Bayesian Adaptive Direct Search (BADS)
BADS is a fast Bayesian optimization algorithm designed to solve difficult optimization problems, in particular related to fitting computational models (e.g., via maximum likelihood estimation). In benchmarks with real model-fitting problems, BADS performed on par or better than many other common and state-of the-art MATLAB optimizers, such as fminsearch, fmincon, and cmaes. BADS has become the default optimization method in many computational labs around the world, and has been applied to a variety of problems in computational and cognitive neuroscience, and more recently to economics and engineering.
BADS is recommended when no gradient information is available, and the objective function is non analytical or noisy, for example evaluated through numerical approximation or via simulation. BADS requires no specific tuning, comes with extensive documentation and examples, and runs off-the-shelf like other built-in MATLAB optimizers such as fminsearch.
Variational Bayesian Monte Carlo (VBMC)
──────────────────────────────
Your tasks:
A - Summarize the BADS description in two sentences.
B - Transcribe the BADS description from "BADS is recommended" to "such as fminsearch.".
Rely only on the BADS description above.

The data:
──────────────────────────────
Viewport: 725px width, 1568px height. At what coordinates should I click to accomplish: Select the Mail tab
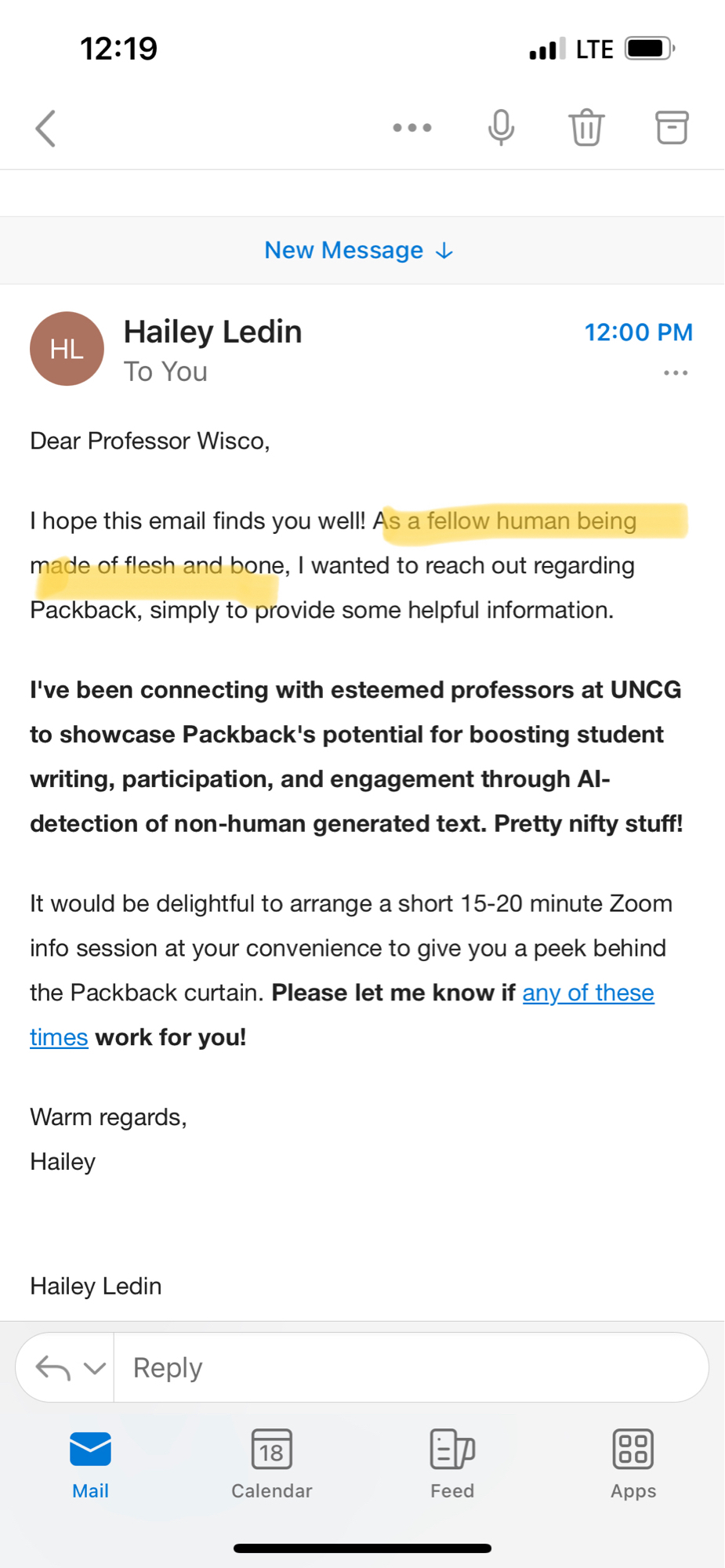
──────────────────────────────
Written responses:
A - BADS is a fast Bayesian optimization algorithm for difficult optimization problems, especially fitting computational models. In benchmarks it performed on par with or better than common MATLAB optimizers such as fminsearch, fmincon, and cmaes, and it is recommended when no gradient information is available and the objective function is non-analytical or noisy.

B -
BADS is recommended when no gradient information is available, and the objective function is non analytical or noisy, for example evaluated through numerical approximation or via simulation. BADS requires no specific tuning, comes with extensive documentation and examples, and runs off-the-shelf like other built-in MATLAB optimizers such as fminsearch.